> Records to use:
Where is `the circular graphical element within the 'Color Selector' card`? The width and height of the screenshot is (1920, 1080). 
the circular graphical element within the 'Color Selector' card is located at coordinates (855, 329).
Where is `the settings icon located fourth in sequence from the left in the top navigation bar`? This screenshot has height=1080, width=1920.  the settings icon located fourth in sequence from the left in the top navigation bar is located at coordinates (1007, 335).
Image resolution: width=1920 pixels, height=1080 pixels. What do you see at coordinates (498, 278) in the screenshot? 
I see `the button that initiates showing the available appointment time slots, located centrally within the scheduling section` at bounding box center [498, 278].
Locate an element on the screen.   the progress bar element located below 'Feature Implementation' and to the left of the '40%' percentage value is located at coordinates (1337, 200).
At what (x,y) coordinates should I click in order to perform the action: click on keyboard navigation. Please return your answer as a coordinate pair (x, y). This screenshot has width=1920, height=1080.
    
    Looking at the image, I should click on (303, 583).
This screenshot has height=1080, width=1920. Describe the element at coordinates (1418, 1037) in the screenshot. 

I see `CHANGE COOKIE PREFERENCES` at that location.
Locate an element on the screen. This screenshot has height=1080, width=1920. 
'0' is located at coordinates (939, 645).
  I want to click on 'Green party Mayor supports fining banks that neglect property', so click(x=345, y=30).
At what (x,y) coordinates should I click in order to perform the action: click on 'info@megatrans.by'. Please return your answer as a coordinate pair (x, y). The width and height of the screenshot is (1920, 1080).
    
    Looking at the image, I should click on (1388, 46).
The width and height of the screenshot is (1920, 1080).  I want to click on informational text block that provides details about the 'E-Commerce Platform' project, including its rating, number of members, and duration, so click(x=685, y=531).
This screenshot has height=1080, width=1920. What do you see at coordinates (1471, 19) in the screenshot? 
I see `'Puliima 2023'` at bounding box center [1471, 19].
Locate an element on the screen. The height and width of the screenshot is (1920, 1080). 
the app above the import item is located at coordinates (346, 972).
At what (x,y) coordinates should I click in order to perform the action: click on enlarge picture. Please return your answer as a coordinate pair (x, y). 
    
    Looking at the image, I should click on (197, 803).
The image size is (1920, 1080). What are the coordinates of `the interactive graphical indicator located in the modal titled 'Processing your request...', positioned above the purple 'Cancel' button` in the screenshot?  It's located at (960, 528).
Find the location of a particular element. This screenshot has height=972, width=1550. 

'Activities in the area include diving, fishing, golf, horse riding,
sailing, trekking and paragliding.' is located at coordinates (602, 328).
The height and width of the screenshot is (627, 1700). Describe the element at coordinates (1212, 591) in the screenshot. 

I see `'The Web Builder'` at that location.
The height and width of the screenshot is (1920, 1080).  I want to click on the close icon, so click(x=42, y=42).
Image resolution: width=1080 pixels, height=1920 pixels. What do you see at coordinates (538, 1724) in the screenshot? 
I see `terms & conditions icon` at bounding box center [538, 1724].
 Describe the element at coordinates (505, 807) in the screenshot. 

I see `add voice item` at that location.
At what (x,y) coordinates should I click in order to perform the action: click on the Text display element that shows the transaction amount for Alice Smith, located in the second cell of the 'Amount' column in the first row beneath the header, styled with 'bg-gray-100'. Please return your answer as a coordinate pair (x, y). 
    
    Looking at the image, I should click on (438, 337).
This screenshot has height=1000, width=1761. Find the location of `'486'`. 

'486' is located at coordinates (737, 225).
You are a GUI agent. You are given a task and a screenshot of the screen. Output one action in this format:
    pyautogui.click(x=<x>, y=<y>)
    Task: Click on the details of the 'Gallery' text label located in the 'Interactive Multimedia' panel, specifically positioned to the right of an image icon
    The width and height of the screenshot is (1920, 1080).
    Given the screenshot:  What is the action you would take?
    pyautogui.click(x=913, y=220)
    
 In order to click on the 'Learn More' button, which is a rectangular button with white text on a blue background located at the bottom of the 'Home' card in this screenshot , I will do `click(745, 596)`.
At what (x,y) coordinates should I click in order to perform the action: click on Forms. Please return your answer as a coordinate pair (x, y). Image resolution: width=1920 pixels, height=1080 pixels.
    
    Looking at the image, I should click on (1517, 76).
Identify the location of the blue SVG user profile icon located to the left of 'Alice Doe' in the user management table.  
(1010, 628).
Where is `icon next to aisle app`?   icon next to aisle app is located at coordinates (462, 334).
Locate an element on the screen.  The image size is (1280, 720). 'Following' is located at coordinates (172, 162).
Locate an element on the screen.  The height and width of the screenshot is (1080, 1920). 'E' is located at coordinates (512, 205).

> Requirement: Convert the data above, starting with the line containing "click on enlarge" and going on through the line containing "Looking at the image, I should click on (438, 337).", into a JSON list of strings with one string per line. Leave out blank lines.

> Output for this task:
[
  "At what (x,y) coordinates should I click in order to perform the action: click on enlarge picture. Please return your answer as a coordinate pair (x, y). ",
  "    Looking at the image, I should click on (197, 803).",
  "The image size is (1920, 1080). What are the coordinates of `the interactive graphical indicator located in the modal titled 'Processing your request...', positioned above the purple 'Cancel' button` in the screenshot?  It's located at (960, 528).",
  "Find the location of a particular element. This screenshot has height=972, width=1550. ",
  "'Activities in the area include diving, fishing, golf, horse riding,",
  "sailing, trekking and paragliding.' is located at coordinates (602, 328).",
  "The height and width of the screenshot is (627, 1700). Describe the element at coordinates (1212, 591) in the screenshot. ",
  "I see `'The Web Builder'` at that location.",
  "The height and width of the screenshot is (1920, 1080).  I want to click on the close icon, so click(x=42, y=42).",
  "Image resolution: width=1080 pixels, height=1920 pixels. What do you see at coordinates (538, 1724) in the screenshot? ",
  "I see `terms & conditions icon` at bounding box center [538, 1724].",
  " Describe the element at coordinates (505, 807) in the screenshot. ",
  "I see `add voice item` at that location.",
  "At what (x,y) coordinates should I click in order to perform the action: click on the Text display element that shows the transaction amount for Alice Smith, located in the second cell of the 'Amount' column in the first row beneath the header, styled with 'bg-gray-100'. Please return your answer as a coordinate pair (x, y). ",
  "    Looking at the image, I should click on (438, 337)."
]